REQUIREMENT A - Summarize the CETA passage in two sentences.
REQUIREMENT B - According to the CETA passage, at which faculty is the speaker a Full Professor?
REQUIREMENT C - From the CETA passage, extract the part that opens with the words containing "Good morning Honourable" and closes with "and international trade.".
── PASSAGE PROVIDED
CETA Shows Canada’s Need for an IP Strategy


The Canada-EU Comprehensive Economic and Trade Agreement, CETA, is a done deal. Attention is now focussed on implementation, both in Canada and Europe. That doesn’t mean it is too soon to learn from the negotiation process. My testimony to the Senate Committee on Foreign Affairs and International Trade highlighted how Canada can move forward from its failure to strategize about our stance on international intellectual property issues. Here is the introduction to my prepared remarks on that point:

Good morning Honourable Senators,

My name is Jeremy de Beer. I am a Full Professor at the University of Ottawa’s Faculty of Law, appearing here in my individual capacity.

Today’s testimony is based on my experience researching and writing about international trade and intellectual property in general, and in respect of CETA specifically.

I must begin by emphasizing that I am strong supporter of international trade, and believe that CETA is, on the whole good, for Canada.

I hope that my support for CETA overall and sincere admiration for the people who got this done for Canada – over a long process and at the last minute – both contextualizes and sharpens my remarks to follow.

I have no problems with Bill C-30. It does it just what it is supposed to.

My concern is about Canada’s strategy, or lack thereof, in respect of intellectual property, technology innovation, and international trade.

This Committee’s report last year touched on intellectual property. The opportunity now exists to make the bold statements needed to offensively advance Canada’s interests in future trade negotiations.

To start, we must admit our past mistakes. Canada’s failure to make innovation a strategic priority when these negotiations began put us entirely on defence. We were all placated by promises that the IP chapter was mostly consistent with Canada’s existing law.
────
── STORED DATA
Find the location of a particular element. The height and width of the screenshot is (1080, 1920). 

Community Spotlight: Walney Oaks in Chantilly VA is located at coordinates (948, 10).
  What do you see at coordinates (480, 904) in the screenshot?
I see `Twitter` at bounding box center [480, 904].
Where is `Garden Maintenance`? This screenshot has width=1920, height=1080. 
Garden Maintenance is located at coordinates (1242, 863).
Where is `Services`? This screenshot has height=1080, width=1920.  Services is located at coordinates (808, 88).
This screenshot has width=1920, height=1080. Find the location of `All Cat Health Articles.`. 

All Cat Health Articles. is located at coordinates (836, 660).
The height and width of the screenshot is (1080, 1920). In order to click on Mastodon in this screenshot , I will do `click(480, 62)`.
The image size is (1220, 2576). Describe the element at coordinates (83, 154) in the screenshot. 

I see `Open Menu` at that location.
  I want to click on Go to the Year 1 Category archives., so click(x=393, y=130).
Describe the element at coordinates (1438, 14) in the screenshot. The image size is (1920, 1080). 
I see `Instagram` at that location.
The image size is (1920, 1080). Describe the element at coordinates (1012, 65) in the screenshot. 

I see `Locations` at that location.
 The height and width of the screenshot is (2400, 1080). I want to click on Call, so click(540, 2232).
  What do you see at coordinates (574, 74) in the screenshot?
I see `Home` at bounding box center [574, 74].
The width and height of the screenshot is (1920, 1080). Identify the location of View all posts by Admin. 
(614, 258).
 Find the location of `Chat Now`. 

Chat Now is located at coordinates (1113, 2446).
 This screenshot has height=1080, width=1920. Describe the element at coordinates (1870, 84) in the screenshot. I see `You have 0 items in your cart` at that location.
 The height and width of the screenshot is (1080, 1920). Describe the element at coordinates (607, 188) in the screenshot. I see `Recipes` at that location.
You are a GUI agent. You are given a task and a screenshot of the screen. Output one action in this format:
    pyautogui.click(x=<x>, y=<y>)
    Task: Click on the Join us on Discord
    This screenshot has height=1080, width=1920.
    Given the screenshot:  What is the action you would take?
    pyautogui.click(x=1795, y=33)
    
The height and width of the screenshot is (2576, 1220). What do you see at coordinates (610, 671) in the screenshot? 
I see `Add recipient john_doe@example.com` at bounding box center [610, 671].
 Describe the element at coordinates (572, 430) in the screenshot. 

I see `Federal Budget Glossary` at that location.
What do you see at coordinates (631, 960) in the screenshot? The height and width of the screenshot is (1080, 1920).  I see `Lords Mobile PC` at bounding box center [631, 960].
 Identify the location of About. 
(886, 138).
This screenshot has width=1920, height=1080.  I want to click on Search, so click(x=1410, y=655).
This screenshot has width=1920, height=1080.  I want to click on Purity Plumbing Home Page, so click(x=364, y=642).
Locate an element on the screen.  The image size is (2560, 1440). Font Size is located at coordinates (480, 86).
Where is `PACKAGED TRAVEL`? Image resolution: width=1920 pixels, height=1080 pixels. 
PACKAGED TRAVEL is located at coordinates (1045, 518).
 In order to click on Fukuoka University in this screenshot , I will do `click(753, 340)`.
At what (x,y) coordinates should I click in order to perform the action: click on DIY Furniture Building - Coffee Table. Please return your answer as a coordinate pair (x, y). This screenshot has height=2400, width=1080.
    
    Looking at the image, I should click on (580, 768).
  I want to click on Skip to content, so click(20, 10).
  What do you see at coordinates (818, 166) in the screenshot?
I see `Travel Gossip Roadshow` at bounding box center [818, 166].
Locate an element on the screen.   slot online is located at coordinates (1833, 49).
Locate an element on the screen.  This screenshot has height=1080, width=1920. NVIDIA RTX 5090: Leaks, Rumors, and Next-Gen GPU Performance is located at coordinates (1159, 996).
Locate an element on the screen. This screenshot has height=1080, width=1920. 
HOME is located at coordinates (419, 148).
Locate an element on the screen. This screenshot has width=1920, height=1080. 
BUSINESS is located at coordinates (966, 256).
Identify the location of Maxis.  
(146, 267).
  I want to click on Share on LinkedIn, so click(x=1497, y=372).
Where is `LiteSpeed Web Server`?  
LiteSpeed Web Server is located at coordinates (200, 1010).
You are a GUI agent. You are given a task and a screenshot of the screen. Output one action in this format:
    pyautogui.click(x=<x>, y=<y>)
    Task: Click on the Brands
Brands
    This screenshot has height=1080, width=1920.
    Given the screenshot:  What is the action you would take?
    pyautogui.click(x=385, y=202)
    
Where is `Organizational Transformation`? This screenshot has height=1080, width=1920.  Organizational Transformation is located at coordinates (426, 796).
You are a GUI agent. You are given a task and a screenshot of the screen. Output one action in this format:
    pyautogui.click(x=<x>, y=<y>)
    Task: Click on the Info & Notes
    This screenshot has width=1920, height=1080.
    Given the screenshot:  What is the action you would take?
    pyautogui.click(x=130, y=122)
────
EXERCISE ANSWER A - With CETA concluded and attention turned to implementation, Jeremy de Beer uses his Senate committee testimony to show how Canada can move forward from its failure to strategize on international intellectual property issues. He supports CETA and has no problems with Bill C-30, but he argues that Canada's failure to make innovation a strategic priority at the start of negotiations put it entirely on defence.

EXERCISE ANSWER B - The University of Ottawa's Faculty of Law.

EXERCISE ANSWER C -
Good morning Honourable Senators,

My name is Jeremy de Beer. I am a Full Professor at the University of Ottawa’s Faculty of Law, appearing here in my individual capacity.

Today’s testimony is based on my experience researching and writing about international trade and intellectual property in general, and in respect of CETA specifically.

I must begin by emphasizing that I am strong supporter of international trade, and believe that CETA is, on the whole good, for Canada.

I hope that my support for CETA overall and sincere admiration for the people who got this done for Canada – over a long process and at the last minute – both contextualizes and sharpens my remarks to follow.

I have no problems with Bill C-30. It does it just what it is supposed to.

My concern is about Canada’s strategy, or lack thereof, in respect of intellectual property, technology innovation, and international trade.